# Hurricane Season



## Gregzs (Jul 2, 2014)

Tropical Storm Arthur is expected to make the 4th damp around the NYC area.

http://www.nhc.noaa.gov/


----------



## Gregzs (Jul 2, 2014)

http://www.nbcnews.com/news/weather...-hurricane-warnings-place-along-coast-n147101

As Arthur Grows Stronger, Hurricane Warnings in Place Along Coast

As Tropical Storm Arthur steadily moved north along the East Coast Wednesday, gathering strength and nearing hurricane force, several warnings were in place across North Carolina and residents of one barrier island in the Outer Banks were ordered to evacuate. Arthur is expected to become a Category 1 hurricane by Thursday, according to The Weather Channel, and hit the coast the hardest late Thursday into Friday. 

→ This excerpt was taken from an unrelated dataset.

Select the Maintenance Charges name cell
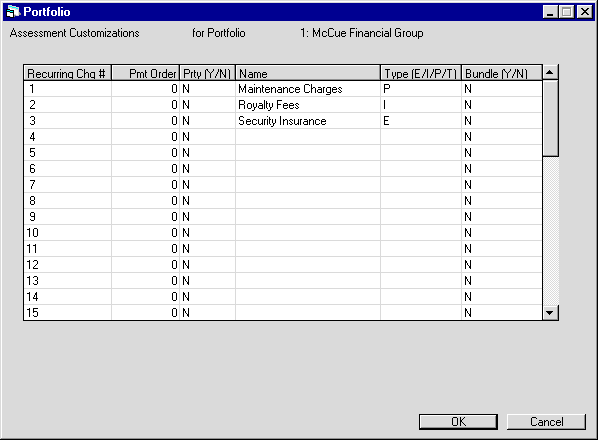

Arthur has already registered maximum winds of 70 mph. Hurricane warnings covered four counties: Carteret, Onslow, Dare and Hyde. Dare County emergency officials ordered a mandatory evacuation of Hatteras Island in the Outer Banks scheduled to begin at 5 a.m. Thursday. 

"Coastal areas will likely see periods of heavy rains and gusty winds Thursday and Friday," Pamela Walker of the North Carolina Department of Public Safety said in a statement. "Coastal flooding, dangerous rip currents, heavy surf, and moderate beach erosion are also expected." 

Late Friday or early Saturday, Arthur is expected to make its closest approach to Massachusetts' Cape Cod, Martha's Vineyard, and Nantucket Island.


----------



## Gregzs (Aug 3, 2014)

http://www.nbcnews.com/news/weather/tropical-storm-bertha-takes-aim-bahamas-turks-caicos-n171456

Tropical Storm Bertha Takes Aim at Bahamas, Turks and Caicos

SAN JUAN, Puerto Rico - Tropical Storm Bertha aimed for the Bahamas and the Turks and Caicos islands early Sunday as its heavy rains and wind led to the cancellation of flights and caused power outages in parts of the Caribbean. The storm had maximum sustained winds of 45 mph (75 kph), and slow strengthening was expected by Monday. Bertha was centered 70 miles (110 kilometers) east-southeast of Puerto Plata in the Dominican Republic and was moving northwest at 22 mph (35 kph) late Saturday night. Tropical storm warnings were in effect for the southeastern Bahamas and the Turks and Caicos Islands. A tropical storm watch was in effect for the central Bahamas. 

Bertha clipped the Dominican Republic's northeast coast late Saturday after passing just southwest of Puerto Rico earlier that day, dropping between 3 to 5 inches (8-13 centimeters) of rain, with isolated amounts of up to 8 inches (20 centimeters). Rescue crews traveled to the country's east and northeast regions to help with evacuations if needed, while authorities banned vessels from operating along the country's east coast, which is popular with tourists.


----------



## MI1972 (Aug 3, 2014)

Its raining in cali!


----------



## Gregzs (Aug 9, 2014)

Is Maniclion ok? I heard that Hawaii had not had a hurricane in over 20 years and now the 1 - 2 punch.


----------



## maniclion (Aug 9, 2014)

Gregzs said:


> Is Maniclion ok? I heard that Hawaii had not had a hurricane in over 20 years and now the 1 - 2 punch.



Yep, Iselle skirted south from Oahu and Julio is supposed to veer north.  Just lots of wind and rain.  It's messing up my late morning tanning meditation ritual though, damn South Amer. immigrants...


----------



## Gregzs (Aug 9, 2014)

Good to hear it's no biggie. No film crews making short clips for the Godzilla sequel.


----------



## Gregzs (May 9, 2015)

Tropical Storm Ana making landfall in the Carolinas. The season officially starts June 1. Not a good sign.


----------



## Gregzs (Aug 21, 2015)

Hurricane Danny is currently a Category 3 storm.


----------



## Gregzs (Apr 16, 2016)

Last hurricane season was pretty weak for the east coast. Perhaps not this year: La nina conditions are possible.

https://www.climate.gov/news-features/blogs/enso/april-2016-el-niñola-niña-update-what-goes-…


----------